Social Media, Video and other marketing

dinasaurOn this 4th of July holiday, I am freeing myself of papers I've been hoarding.  I am going through odd scraps of paper I've collected over the years, websites and apps I wanted to check out...old stats of Facebook and Twitter visits and tips to increase followers and fans.

In short, I'm throwing out a LOT of paper. Don't worry, I am actually recycling.  In fact, my huge, city recycling bin is already full from one day of purging.


The stats and tips about Facebook and Twitter are, naturally, outdated. These top social media sites change so frequently that it's hard to keep up. A day like today, though, is like seeing your nephews and nieces after a long time - it's amazing how much they've changed.

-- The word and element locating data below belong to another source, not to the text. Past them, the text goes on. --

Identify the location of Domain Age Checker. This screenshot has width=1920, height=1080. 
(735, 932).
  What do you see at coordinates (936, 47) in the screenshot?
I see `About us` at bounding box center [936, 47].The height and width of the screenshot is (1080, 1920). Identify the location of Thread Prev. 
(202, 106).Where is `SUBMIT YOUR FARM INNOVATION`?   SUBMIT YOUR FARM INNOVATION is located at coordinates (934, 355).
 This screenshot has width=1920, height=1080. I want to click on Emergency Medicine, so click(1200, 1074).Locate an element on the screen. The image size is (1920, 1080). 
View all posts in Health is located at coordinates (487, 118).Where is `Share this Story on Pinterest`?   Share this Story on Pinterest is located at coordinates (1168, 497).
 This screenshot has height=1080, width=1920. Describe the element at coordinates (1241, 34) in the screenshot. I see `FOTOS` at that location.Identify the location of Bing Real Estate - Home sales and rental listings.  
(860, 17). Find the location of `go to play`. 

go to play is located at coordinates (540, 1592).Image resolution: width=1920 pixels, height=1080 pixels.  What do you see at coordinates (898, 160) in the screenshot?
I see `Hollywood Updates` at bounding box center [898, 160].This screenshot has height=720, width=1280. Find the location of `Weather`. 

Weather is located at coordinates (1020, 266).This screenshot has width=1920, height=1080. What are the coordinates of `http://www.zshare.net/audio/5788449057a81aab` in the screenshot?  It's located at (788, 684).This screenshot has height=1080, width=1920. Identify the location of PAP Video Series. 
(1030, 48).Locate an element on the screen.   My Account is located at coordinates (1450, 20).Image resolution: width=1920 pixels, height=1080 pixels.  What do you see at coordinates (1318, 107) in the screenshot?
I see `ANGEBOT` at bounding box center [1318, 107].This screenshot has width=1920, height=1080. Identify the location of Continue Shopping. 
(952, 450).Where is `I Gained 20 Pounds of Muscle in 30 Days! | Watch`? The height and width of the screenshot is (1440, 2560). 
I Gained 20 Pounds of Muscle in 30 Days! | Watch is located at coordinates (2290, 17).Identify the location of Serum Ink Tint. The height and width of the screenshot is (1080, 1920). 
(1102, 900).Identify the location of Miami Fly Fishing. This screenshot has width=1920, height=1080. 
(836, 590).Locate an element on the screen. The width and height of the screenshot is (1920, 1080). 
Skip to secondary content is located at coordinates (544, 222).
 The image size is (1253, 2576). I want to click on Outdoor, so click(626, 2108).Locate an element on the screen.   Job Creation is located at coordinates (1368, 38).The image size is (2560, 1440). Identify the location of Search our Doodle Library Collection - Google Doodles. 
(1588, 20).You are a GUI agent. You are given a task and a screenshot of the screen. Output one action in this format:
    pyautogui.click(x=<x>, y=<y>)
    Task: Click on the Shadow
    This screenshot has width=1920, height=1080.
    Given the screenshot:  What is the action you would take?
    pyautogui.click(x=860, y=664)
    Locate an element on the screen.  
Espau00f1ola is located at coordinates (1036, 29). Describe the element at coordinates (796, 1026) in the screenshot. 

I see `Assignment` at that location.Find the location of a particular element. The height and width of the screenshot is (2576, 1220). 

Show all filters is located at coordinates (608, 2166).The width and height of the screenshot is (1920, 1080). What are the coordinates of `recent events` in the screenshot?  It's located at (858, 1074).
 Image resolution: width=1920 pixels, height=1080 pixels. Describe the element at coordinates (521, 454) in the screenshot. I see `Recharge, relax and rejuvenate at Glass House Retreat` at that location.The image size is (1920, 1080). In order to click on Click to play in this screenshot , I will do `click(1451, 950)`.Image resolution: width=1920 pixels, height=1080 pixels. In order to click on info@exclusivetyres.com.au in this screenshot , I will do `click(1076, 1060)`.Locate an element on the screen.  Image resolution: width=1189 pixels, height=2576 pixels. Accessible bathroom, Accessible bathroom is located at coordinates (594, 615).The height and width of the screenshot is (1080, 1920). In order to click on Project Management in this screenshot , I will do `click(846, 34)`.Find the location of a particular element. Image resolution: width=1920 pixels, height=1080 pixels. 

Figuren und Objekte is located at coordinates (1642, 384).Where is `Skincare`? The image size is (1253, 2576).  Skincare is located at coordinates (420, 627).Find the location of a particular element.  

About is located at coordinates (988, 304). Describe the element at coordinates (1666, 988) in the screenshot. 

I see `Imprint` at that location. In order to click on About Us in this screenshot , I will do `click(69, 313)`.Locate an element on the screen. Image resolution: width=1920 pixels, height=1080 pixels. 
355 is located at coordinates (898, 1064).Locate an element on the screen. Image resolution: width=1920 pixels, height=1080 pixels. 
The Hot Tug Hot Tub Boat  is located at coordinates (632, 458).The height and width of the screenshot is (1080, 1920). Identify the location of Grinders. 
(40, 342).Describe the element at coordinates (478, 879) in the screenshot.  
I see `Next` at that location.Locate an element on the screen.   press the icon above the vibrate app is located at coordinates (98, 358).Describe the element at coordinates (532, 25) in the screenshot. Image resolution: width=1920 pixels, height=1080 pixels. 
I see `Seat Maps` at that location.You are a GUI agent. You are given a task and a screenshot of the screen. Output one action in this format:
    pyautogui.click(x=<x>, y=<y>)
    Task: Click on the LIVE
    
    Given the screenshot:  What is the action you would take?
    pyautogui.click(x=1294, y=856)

Not only have the platforms changed, though, but also the nature of the conversations. Back in 2009, 2010 and 2011 (that's as far as I've gotten so far), few people really...I mean REALLY...understood what these sites meant, could mean and would mean for businesses. Social Media Examiner was the author of about every 4th article I came across in these files...and continues to be, in my opinion, one of the best places to stay abreast of changes, developments and opportunities for leveraging social media for businesses.

But what about the tips about friendster? Plaxo? Ryze? Sites may exist, but is anyone actively using them anymore?

Then you have the pages torn from Inc. magazine. September 2009 "Paying is Passe - Use Free software programs instead." Crossloop - gone. Xobni - owned by Microsoft. DimDim - part of SalesForce. Some have been purchased and rebranded. Some have grown and thrived (Skype anyone?). Some seem to have found a niche and are holding on strongly. 

It seems, though, a perfect application of evolution and natural selection. Those that met a need and were able to adapt, did well...only in this scenario, that seems to usually be 'were purchased." The ones that didn't continue to evolve and be competitive, they disappeared. 

It's more than just what the software does or how it reacts, though. There still needs to be a business behind the genius. What is the cost per acquisition and the ROI over the lifetime of the customer? Where are you making money, and does the freeware model work...and for what percentage of the client base?

In short, this has been an interesting peek at forces that go beyond our conscious  thought. Either evolve and stay competitive (and/or be bought by your competitors, so they don't have to evolve) - or you will be selected for the recycle bin, free of future influence.